I remember when I started my own business I chased every opportunity that came my way. To grow my business, I said yes to everything. At first, it was great. My professional network grew and so did my client base. But then I hit a wall. I was exhausted and overcommitted. My calendar continued to fill up, but my bottom line was stagnating.
Besides being a Wife of one and a Mother of 4 that alone takes up most of my time I was stretching myself thin saying yes to everyone and every opportunity that came my way. I felt that every opportunity would help my business grow and my family more but I became unfocused and exhausted day in and day out. So I took a step back and started to measure what events and activities actually made my business grow and as for me not be so stretched thin.
So why is one tiny word so hard for most of us to say? It’s because deep down inside, we all want to be liked and scared that we will miss an opportunity that will change our lives for the better. As I have learned through trial and error having a healthy balance of God, Family, Business and friends the rest that I don’t have time for will take care of itself.
To keep a balance between being a wife, a mother, a husband, a father and a friend here are some guidelines for learning to say no.
1. Keep in mind that you alone know what is best for you and your family. With many mothers and fathers working outside the home, there are fewer school, church and community volunteers available during the day. Therefore, you are likely to be asked more often, simply because you are perceived to be more available. Remember, even with any other activities that are not in our home, that our families are our first ministry.
2. Never say yes on the spot. Always tell the person you will call back after you’ve had time to pray, look at your schedule and think about it. This keeps you from making an on-the-spot decision you may regret. You can say no immediately, however, if you know that the position or responsibility is wrong for you.
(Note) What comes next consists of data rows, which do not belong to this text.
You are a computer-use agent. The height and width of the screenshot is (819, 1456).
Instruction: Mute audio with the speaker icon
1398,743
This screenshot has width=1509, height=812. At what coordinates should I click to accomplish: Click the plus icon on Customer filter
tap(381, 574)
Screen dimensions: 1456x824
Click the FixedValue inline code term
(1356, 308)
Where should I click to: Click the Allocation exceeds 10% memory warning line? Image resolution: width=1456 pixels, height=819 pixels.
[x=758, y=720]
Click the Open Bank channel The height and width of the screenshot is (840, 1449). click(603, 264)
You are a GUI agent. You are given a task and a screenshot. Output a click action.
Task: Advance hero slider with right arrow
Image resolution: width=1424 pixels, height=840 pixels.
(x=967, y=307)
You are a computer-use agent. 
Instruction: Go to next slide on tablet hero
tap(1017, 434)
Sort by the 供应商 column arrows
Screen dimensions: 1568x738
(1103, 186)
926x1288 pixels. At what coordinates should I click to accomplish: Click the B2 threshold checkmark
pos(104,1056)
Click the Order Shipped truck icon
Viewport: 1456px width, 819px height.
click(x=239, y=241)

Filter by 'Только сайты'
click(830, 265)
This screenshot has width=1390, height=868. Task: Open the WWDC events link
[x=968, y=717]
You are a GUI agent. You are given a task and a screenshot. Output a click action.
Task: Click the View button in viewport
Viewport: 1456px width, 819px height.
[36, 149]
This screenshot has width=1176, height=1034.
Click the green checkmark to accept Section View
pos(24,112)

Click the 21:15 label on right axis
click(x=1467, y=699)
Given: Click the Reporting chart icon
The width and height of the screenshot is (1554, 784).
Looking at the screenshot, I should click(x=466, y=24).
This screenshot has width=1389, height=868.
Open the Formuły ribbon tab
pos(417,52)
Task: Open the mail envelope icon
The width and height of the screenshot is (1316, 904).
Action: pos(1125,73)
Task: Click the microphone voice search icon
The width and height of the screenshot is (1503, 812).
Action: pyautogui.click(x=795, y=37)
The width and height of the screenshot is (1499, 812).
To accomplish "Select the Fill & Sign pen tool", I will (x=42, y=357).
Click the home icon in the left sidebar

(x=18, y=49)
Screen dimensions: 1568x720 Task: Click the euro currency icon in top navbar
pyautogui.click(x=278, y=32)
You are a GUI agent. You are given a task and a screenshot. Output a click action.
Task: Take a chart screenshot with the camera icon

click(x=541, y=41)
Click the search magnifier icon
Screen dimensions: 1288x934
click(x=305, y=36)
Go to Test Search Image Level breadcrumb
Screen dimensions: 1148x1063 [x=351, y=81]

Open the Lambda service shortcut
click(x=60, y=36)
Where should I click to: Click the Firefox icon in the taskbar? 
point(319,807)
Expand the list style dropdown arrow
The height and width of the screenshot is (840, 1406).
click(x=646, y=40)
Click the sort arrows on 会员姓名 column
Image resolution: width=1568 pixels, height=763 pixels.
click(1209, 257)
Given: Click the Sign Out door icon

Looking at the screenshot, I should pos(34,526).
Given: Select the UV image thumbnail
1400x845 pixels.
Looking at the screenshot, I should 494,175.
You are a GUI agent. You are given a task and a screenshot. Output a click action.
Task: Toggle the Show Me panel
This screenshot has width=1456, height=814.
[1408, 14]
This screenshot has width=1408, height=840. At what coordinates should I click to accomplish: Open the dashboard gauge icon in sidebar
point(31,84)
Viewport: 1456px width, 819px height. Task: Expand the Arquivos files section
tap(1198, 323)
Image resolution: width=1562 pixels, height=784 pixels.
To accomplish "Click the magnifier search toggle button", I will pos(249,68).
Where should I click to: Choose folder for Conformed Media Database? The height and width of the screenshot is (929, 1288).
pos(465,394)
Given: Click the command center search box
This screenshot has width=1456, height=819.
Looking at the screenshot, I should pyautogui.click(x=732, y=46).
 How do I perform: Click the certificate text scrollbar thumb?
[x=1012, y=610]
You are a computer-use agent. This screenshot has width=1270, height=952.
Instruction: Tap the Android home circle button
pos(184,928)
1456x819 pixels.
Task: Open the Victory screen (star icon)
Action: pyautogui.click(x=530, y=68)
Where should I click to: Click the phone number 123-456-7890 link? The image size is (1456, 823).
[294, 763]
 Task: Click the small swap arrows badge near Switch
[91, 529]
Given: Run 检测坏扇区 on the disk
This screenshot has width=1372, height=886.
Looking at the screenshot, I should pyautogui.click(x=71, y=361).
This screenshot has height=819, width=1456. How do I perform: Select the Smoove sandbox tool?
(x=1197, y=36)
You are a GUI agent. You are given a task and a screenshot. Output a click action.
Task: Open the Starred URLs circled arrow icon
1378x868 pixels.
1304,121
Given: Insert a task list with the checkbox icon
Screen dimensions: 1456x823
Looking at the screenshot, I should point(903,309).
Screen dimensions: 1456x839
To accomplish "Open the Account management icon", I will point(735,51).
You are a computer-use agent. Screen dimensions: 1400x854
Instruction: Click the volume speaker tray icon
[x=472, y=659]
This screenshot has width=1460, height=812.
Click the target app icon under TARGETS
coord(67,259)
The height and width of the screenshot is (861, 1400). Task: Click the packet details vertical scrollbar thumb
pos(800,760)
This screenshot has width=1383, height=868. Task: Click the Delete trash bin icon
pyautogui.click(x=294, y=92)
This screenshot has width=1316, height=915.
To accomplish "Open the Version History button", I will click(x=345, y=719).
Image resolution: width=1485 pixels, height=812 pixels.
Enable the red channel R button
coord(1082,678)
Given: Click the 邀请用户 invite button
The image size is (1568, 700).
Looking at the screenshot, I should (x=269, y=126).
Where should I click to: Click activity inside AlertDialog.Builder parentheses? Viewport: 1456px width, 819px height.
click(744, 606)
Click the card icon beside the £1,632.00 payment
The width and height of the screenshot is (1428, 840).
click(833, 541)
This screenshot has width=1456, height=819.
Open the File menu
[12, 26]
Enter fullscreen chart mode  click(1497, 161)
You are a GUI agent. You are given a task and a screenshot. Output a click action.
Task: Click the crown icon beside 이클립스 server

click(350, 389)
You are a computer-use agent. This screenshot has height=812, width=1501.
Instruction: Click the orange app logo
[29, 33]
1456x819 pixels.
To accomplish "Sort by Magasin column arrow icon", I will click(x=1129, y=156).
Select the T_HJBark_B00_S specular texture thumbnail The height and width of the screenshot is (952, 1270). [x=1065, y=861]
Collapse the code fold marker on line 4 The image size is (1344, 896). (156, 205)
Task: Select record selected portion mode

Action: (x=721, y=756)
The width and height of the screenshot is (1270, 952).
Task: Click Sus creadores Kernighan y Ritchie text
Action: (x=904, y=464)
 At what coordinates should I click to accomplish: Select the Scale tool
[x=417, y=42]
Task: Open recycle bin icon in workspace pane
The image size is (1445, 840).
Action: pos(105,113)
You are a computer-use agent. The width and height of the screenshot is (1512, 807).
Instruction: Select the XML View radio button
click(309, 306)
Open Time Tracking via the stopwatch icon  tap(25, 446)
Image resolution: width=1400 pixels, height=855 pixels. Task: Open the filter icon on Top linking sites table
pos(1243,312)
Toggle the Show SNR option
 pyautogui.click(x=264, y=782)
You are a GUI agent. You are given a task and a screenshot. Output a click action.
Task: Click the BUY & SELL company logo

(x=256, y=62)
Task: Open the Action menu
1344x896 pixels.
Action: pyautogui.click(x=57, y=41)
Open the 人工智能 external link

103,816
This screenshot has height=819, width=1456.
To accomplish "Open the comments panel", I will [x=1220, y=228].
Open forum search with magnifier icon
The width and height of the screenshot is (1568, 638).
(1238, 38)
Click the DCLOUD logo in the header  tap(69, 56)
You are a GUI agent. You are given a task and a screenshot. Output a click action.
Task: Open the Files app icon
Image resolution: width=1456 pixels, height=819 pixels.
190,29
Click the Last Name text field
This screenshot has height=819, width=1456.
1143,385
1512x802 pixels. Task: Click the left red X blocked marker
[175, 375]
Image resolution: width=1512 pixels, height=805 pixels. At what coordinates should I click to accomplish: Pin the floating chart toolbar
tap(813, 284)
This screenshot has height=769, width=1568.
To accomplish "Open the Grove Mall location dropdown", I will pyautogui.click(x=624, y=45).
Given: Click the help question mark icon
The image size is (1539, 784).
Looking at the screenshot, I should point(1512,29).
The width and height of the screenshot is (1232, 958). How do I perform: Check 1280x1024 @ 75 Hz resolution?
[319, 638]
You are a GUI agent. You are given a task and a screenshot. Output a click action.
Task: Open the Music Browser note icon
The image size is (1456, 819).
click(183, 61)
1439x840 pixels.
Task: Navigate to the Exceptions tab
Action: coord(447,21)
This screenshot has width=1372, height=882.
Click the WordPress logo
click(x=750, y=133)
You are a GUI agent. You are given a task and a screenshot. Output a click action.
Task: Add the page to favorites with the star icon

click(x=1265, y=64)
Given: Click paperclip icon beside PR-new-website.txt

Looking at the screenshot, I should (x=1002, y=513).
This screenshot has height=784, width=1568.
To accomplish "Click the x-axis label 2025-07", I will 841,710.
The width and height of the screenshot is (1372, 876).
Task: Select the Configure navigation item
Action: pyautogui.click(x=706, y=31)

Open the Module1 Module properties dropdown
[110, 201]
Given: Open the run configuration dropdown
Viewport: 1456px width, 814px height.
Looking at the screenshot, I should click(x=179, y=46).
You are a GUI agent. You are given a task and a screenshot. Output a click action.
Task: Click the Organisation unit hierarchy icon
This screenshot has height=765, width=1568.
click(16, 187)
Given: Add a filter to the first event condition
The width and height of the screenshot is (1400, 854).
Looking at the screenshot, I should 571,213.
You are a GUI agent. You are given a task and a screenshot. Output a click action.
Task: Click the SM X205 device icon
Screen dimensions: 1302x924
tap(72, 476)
3. When considering a time commitment, make sure you take preparation time into account. Most of us underestimate the time it takes to really do a job. If you have been asked to bake five dozen cookies, look at the calendar and determine whether you truly have that much free time available before the cookies need to be delivered. If it looks too busy, say you’re sorry, but you can’t do it.
4. When considering long-term commitments, make sure you consider all your household, responsibilities and the time constraints that accompany them. It may seem that becoming the president of an organization you really believe in will not take too much time. But after a few months, the phone calls, meetings and errands begin to take up the time you previously used for laundry, housecleaning or paying the bills. These are big jobs that need to be integrated into your weekly and daily responsibilities. Don’t allow your family responsibilities to be sacrificed for your volunteer responsibilities.
5. Carefully consider the “brain space” this responsibility will require. Have you ever been listening to your children, but really thinking about a new project or the hundreds of things you needed to do? When your mind is cluttered, you are not mentally available to anyone.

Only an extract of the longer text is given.